-- Exercise goal --
Please give every line below again exactly, but not its pictures.

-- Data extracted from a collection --
--------------------------------

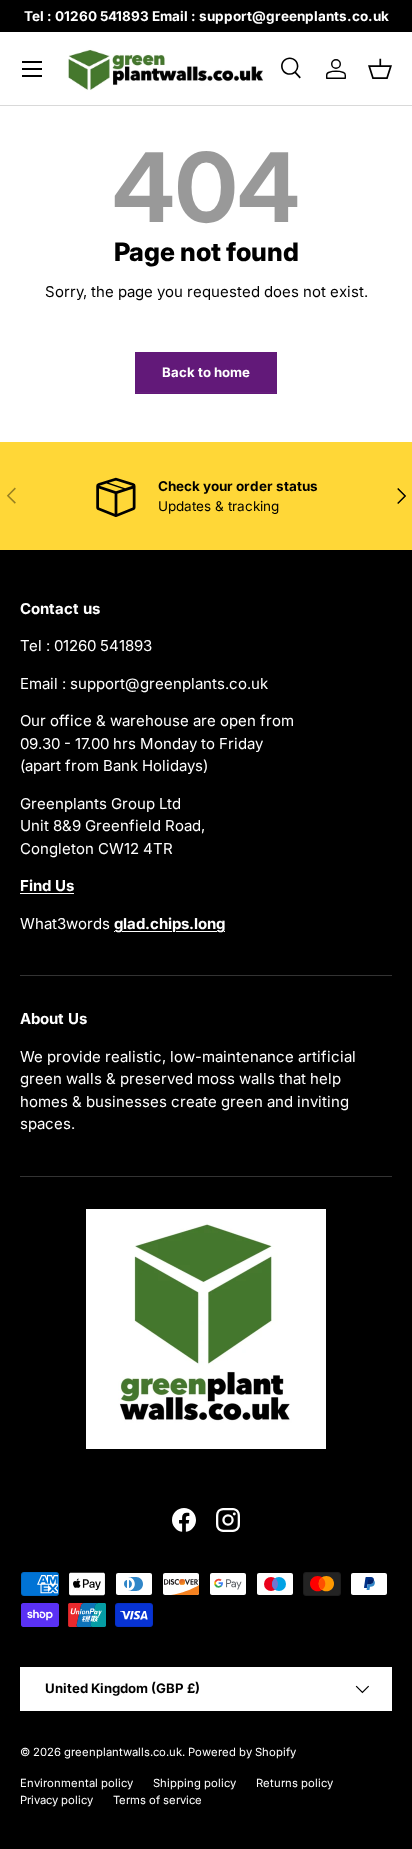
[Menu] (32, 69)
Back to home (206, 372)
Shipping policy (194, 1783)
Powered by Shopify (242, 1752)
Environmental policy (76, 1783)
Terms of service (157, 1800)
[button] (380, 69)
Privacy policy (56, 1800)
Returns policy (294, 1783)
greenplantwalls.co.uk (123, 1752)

--------------------------------

-- Result --
[Menu] (32, 69)
Back to home (206, 372)
Shipping policy (194, 1783)
Powered by Shopify (242, 1752)
Environmental policy (76, 1783)
Terms of service (157, 1800)
[button] (380, 69)
Privacy policy (56, 1800)
Returns policy (294, 1783)
greenplantwalls.co.uk (123, 1752)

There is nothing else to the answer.